[Your tasks]
[1] Could you return the passage of the motor-brush thread starting with "N Scale steam" and going on through "being the cheapest.", copied word for word?
[2] Does each statement below agree with the motor-brush thread? Answer yes or no for each, and quote the words of the thread that decide it.
(a) The Kato motor has carbon slugs held in a spring-loaded holder.
(b) Both wipers from the disassembled motors still had their fingers.
(c) The MicroMo quote says that under load in continuous operation, current should be no higher than one-half of the stall current.
[3] Can you extend the motor-brush thread, picking up right after its last sentence?

[Text]
★ ★ ★ ★ ★ ★ ★

Posted - 2008 January 30 :  2:44:00 PM  Show Profile  Visit mmagliaro's Homepage
To clarify, the two motors I disassembled have (or HAD) finger wipers.
The end of each wiper, where it rides on the commutator, is split into three
fingers (presumably to give it more flexibility at the contact point, and
more reliable contact without excessive pressure on the commutator).
Onto those 3 fingers is a block of silver/whitish looking material,
which looks like the material that actually rides on the commutator.

In both cases, virtually all the block material was gone from both
brushses. One wiper was fairly intact (still had its fingers left) and the other had its 3 fingers
burned back to the "nubs" (the place where the wiper splits into 3).

There were 3 rather distinct grooves burned into the commutator where the fingers
were. It's safe to assume that all the block material wore/burned off,
and then the metal fingers started riding directly on the commutator, wearing
the death out of it and burning the grooves.

-----
In contrast, the Kato motor has the nice carbon slugs spring loaded in a holder.
I admit that "nice" is a personal viewpoint, but it's hard to argue with a motor that has run for over 20 years. :-).


-- Max

N Scale steam for the masses

Country: USA | Posts: 3890 Go to Top of Page

Rob de rebel

Posted - 2008 January 30 :  9:46:54 PM  Show Profile
If you notice carbon, gold, silver, soft metals in general are used as motor brush materials. Carbon being the cheapest.

Rob


Rob de rebel
Prototrack,
rdressel@gci.net

Country: USA | Posts: 5025 Go to Top of Page

alhoop

Posted - 2008 January 30 :  10:29:23 PM  Show Profile
Some info from MicroMo Electronics website on coreless motors with precious metal commutation:

"The performance lifetime of coreless DC motors depends on:

Operating point - torque, load, and speed
Operating conditions - duty cycle
Ambient conditions - environment, shock, and vibration
Method of integration into other systems - ie. how is the DC motor mounted into the system

It is advisable that the current under load in continuous operation should not be higher than one-third of the stall current.

★ ★ ★ ★ ★ ★ ★

[Source excerpt]
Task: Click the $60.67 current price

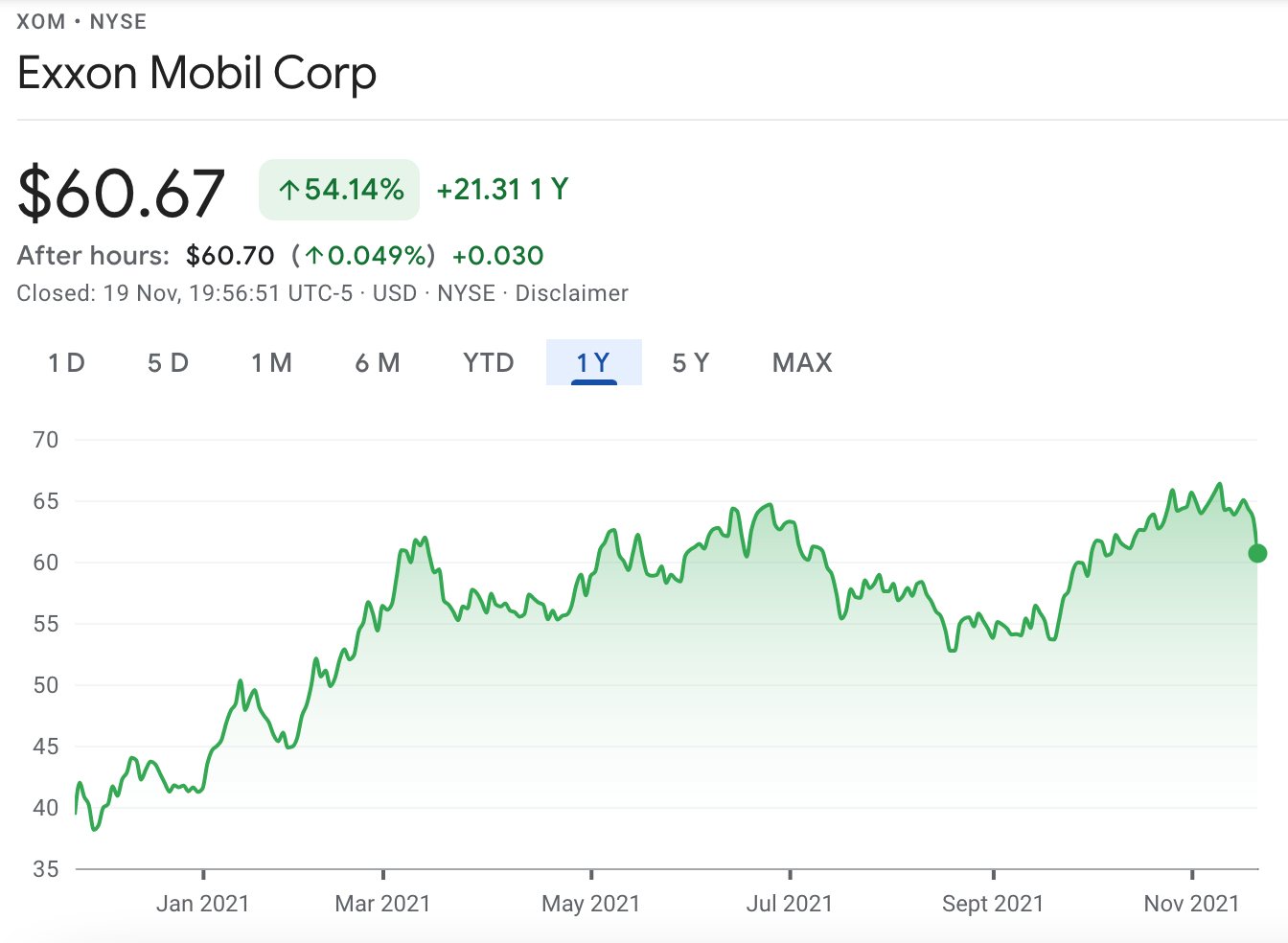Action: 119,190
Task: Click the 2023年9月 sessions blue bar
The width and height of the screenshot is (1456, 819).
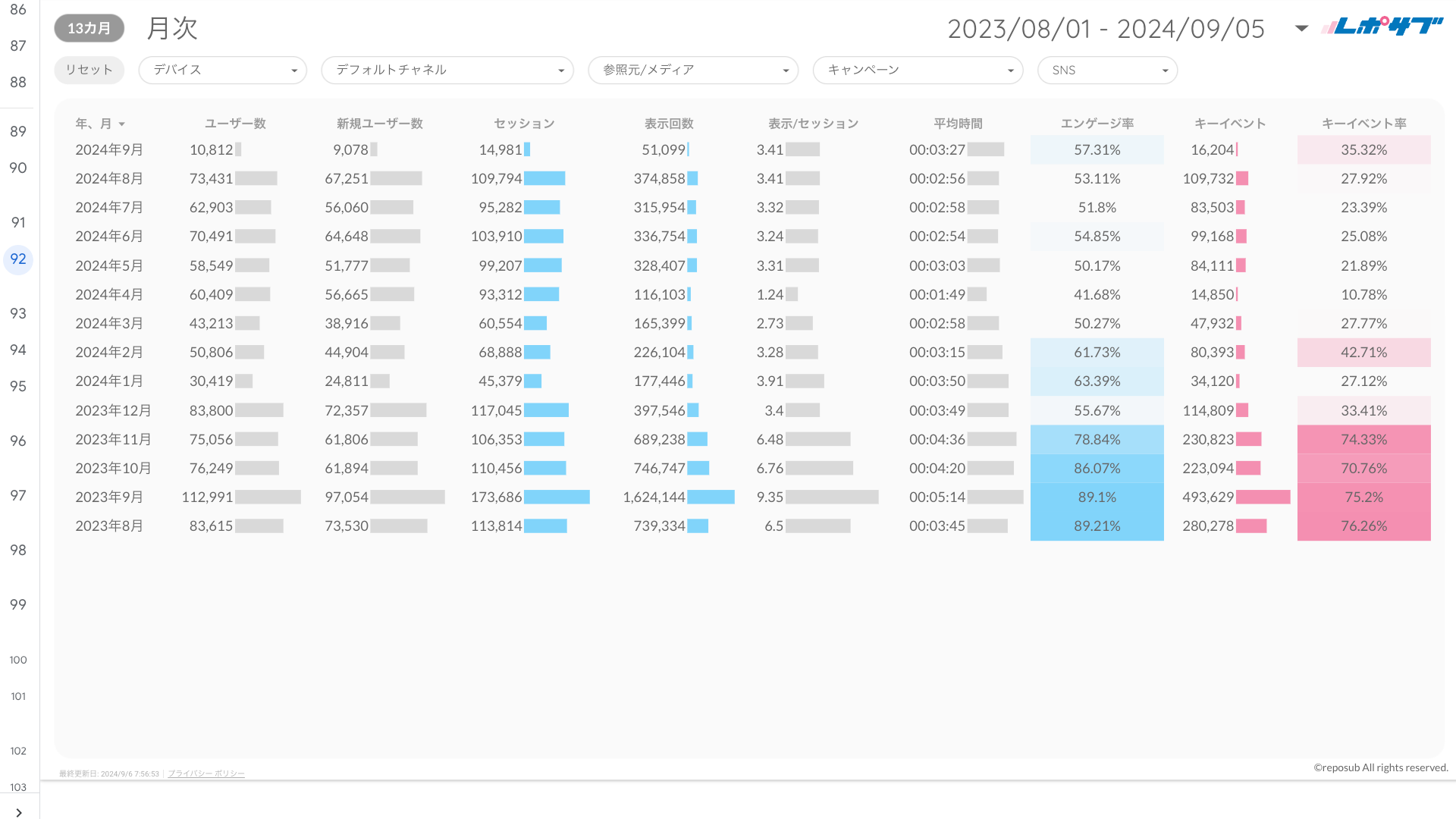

★ ★ ★ ★ ★ ★ ★

[Expected responses]
[1]
N Scale steam for the masses

Country: USA | Posts: 3890 Go to Top of Page

Rob de rebel

Posted - 2008 January 30 :  9:46:54 PM  Show Profile
If you notice carbon, gold, silver, soft metals in general are used as motor brush materials. Carbon being the cheapest.

[2]
(a) Yes: "the Kato motor has the nice carbon slugs spring loaded in a holder."
(b) No: "One wiper was fairly intact (still had its fingers left) and the other had its 3 fingers burned back to the "nubs""
(c) No: "should not be higher than one-third of the stall current."

[3]
The motor develops its maximum power P2MAX, at exactly half the stall toruqe MH which also corresponds to half the speed. For reasons of life performance, this working point should only be selected for intermittent periods. For exceptional long life performance, brushless DC motors are available.

On the average, lifetime of up to 1,000 hours for precious metal brushes, and more than 3,000 hours for graphite metal brushes can be expected when the motors are operated within recommended values indicated on the data sheets.
"

Duty cycle and intermittent periods. Lifetime up to 1000hrs.
I wonder if this means that they are not rated for continous operation.


Al

Edited by - alhoop on 2008 January 30 10:59:29 PM

Country: USA | Posts: 849 Go to Top of Page

mmagliaro

Posted - 2008 January 30 :  11:24:11 PM  Show Profile  Visit mmagliaro's Homepage
Well, they may not be rated for continuous operation, but they sure can take it as bad
as I can dish it out to them. I've run those MicroMo (Faulhaber) coreless motors
for many overnight torture runs, and I've run their 6v motors at 9 to 10 v for hours
and hours and they still hold up. They must be made of kryptonite. They list
the max operating current (not the stall current) for the 6v motor 1016 at about 170ma,
and even at 10v, it only draws 80-100ma.

Whatever I do with this, I want to end up with something you could plunk on an NTrak layout
at a show, for example, and just let it run all day and not worry that it would fry.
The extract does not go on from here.